URGENT/11 Vulnerabilities: Taking ActionResearcher Ben Seri of Armis Describes the Risks and Mitigation Action Items
Healthcare organizations can take steps to start mitigating risks while waiting for vendors to issue software patches to address URGENT/11 IPnet vulnerabilities in medical devices, says researcher Ben Seri of the security firm Armis, which identified the flaws.
The problems exist in IPnet, a third-party software component that supports network communications and is embedded into a variety of legacy medical and industrial devices that are still in use today, despite the software, in many cases, being no longer supported by the original vendors (see FDA Issues Alert on Medical Device IPnet Vulnerabilities).
The collection of URGENT/11 vulnerabilities was first identified by Armis researchers in July as affecting some versions of the real-time operating system VxWorks by Wind River.
But on Oct. 1, the FDA issued its alert, and the DHS updated an earlier advisory after Armis researchers identified six additional real-time operating systems supporting the IPnet TCP/IP stack that are also potentially impacted by the URGENT/11 vulnerabilities.
Exploitation of the vulnerabilities could lead to remote code execution and allow an attacker to take over a whole device without interacting with the user, posing potential harm to patients if a medical device subsequently malfunctions.
"It will take time until patches are available in a wide manner," Seri says in an interview with Information Security Media Group. "You might have a device that's running all sorts of code and you don't have visibility into what it's running or [have] a security agent."
While awaiting patches from vendors, Seri says, "what we think is the best solution for medical devices and any [other affected] devices is ... traffic analysis that will monitor any use of these devices," helping to identify which devices are running any of the real-time operating systems impacted by the URGENT/11 vulnerabilities, he says.
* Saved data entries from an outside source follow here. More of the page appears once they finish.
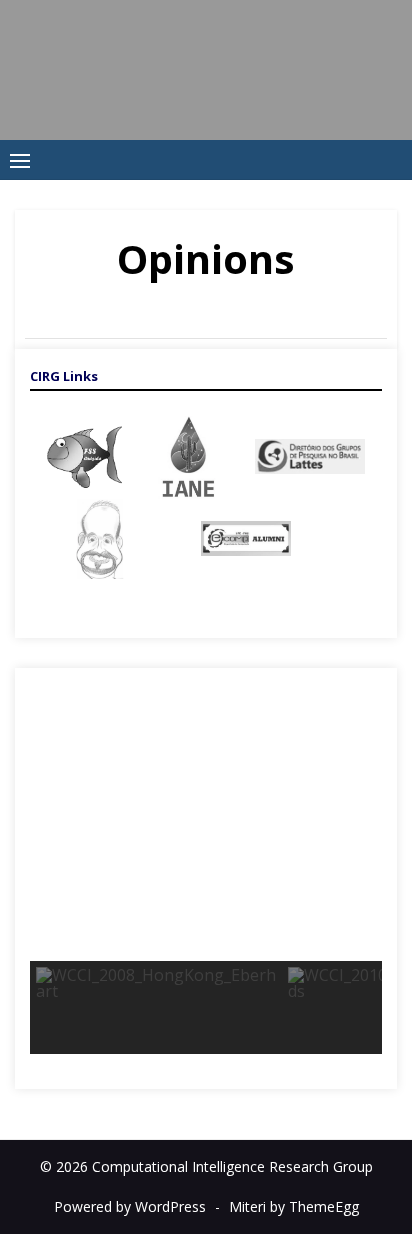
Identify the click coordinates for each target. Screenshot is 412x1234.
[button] (53, 832)
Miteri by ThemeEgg (294, 1206)
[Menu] (20, 160)
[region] (206, 878)
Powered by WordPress (130, 1206)
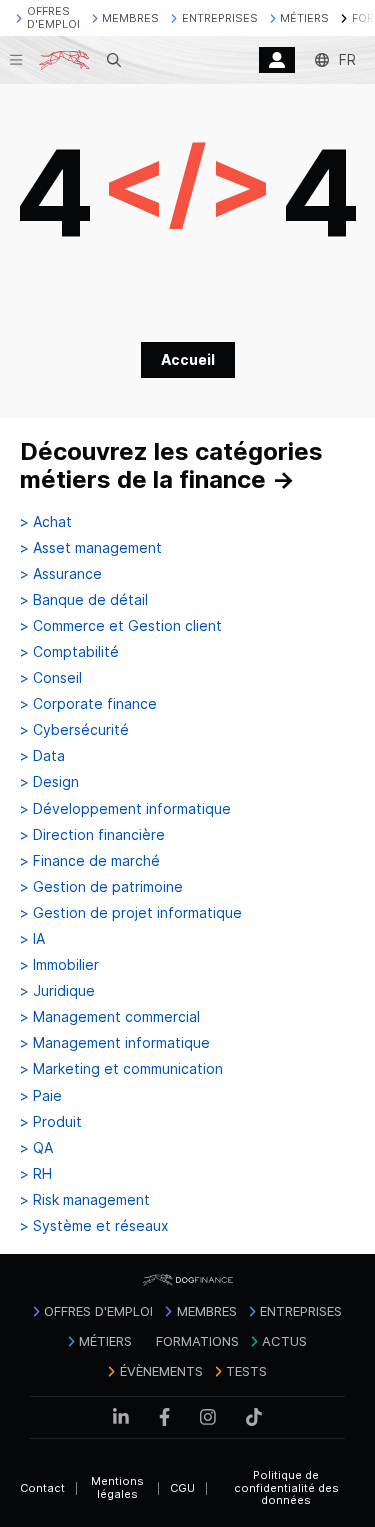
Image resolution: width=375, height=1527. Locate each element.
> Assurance (61, 574)
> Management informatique (115, 1043)
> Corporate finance (88, 704)
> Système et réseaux (94, 1226)
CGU (182, 1488)
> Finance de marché (90, 861)
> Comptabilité (69, 652)
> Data (42, 756)
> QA (36, 1148)
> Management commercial (110, 1017)
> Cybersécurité (74, 730)
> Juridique (57, 991)
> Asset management (91, 548)
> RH (36, 1174)
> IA (32, 939)
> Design (49, 782)
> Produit (51, 1122)
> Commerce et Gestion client (121, 626)
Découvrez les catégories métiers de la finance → (171, 465)
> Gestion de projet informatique (131, 913)
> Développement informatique (125, 809)
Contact (42, 1488)
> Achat (46, 522)
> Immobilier (59, 965)
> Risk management (85, 1200)
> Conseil (51, 678)
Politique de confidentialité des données (286, 1487)
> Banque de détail (84, 600)
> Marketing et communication (121, 1069)
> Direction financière (92, 835)
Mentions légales (117, 1487)
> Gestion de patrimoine (101, 887)
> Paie (41, 1096)
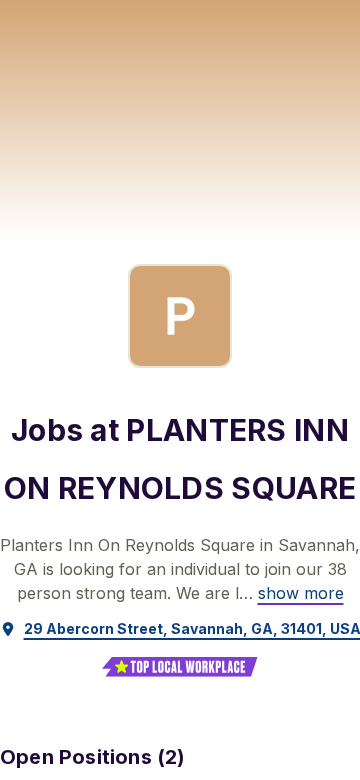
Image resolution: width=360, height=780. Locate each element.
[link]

Also, behavioral analysis can help determine "whether a device is acting as it usually acts or is doing something it is not meant to be doing," he adds.
In the interview (see audio link below photo), Seri also discusses:
- The potentially serious risks posed to medical devices and other products containing the URGENT/11 vulnerabilities;
- Why so many devices are potentially impacted by the vulnerabilities;
- Why healthcare organizations worldwide need to be prepared to mitigate the risks.
As head of research at security firm Armis, Seri is responsible for vulnerability research and reverse engineering. His main interest is exploring the uncharted territories of a variety of wireless protocols to detect unknown anomalies. Previously, Seri spent almost a decade in Israel's IDF Intelligence as a researcher and security engineer.